Yvonne Barnes, a press operator at a dry cleaners in Baton Rouge, said she didn’t have money to wash her clothes or buy bar soap, much less purchase gas to go back to Louisiana. She was at the shelter with her daughter, son-in-law and three grandchildren. Barnes said she thought the “government” would provide funds to evacuees in need.
“People here are angry,” Barnes said. “I can tell you that’s going to have an effect on future hurricanes.”
She said it will come down to a choice between two scenarios: flee to avoid devastation similar to Hurricane Katrina or stay to avoid her current situation in the aftermath of Gustav.
“We don’t want to go back and then come back because of Ike,” Barnes said. “They don’t understand our funds are gone.”
Emergency officials in Mississippi say one of their biggest challenges may be convincing coastal residents who struggled to flee Hurricane Gustav to do it again if Ike heads into the Gulf of Mexico.
Thousands of Mississippians left their homes along the Gulf Coast last week after evacuations were ordered for those in temporary housing and low-lying areas. Hurricane Gustav didn’t pack the punch most feared, but it did leave hundreds of homes and other structures damaged.

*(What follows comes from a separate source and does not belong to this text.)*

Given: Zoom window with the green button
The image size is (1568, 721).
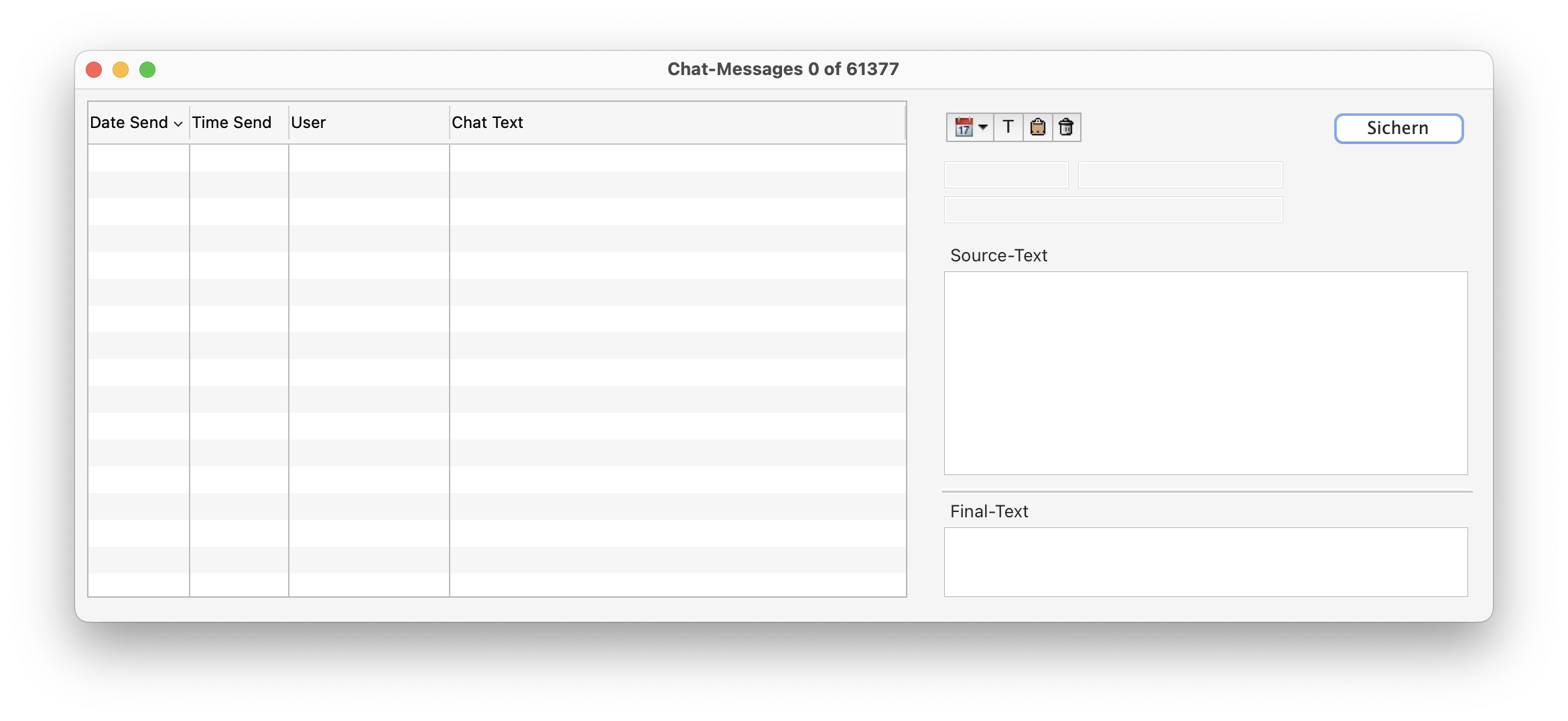Looking at the screenshot, I should point(147,70).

Another residual of the storm has been evacuees who either arrived at inland shelters broke, or people who ran out of money in the days following the evacuation. On Sunday, dozens of evacuees were still at a shelter in downtown Jackson, unable to afford the trip back.
“I think the thing we have to focus on the most are the people who evacuated and struggled to get back home. That’s going to be the segment of the population that presents one of the biggest challenges,” Jeff Rent, spokesman for the Mississippi Emergency Management Agency, said Sunday.
Rent said Mississippi is still in a wait-and-see mode for Ike, which is forecast to cross Cuba and skirt Key West by Tuesday as it heads to the warm waters of the Gulf of Mexico. It’s expected to slowly strengthen possibly to Category 3 strength on its way to a landfall late in the week somewhere between the Florida Panhandle and the Texas coast.
“We’re on the right side of it,” Rent said of the storm, adding that evacuations will be ordered as warranted.
Mississippi school buses provided transportation to hundreds of coast residents last week, bringing them to the Jackson shelter and then returning them back home days later.
Biloxi Councilman Bill Stallworth, who runs the nonprofit East Biloxi Coordination and Relief Center, said he’s aware of the hurricane fatigue that comes from repeated evacuations.
“People did evacuate for Gustav. Then the next one comes right behind it and people think, ’Why should I evacuate?”’ Stallworth said.
The councilman, whose ward lost more than 3,000 homes to Hurricane Katrina in 2005, said his volunteers are prepared to go door-to-door in East Biloxi if Ike forces an evacuation.
“We’ll start printing up information on Monday to update people,” he said.
Daniel Alford, 21, of New Orleans, said he’s still “stuck down here” in Jackson, but it’s probably better than going back ahead of Ike.
“At least I have a place to sleep,” Alford said.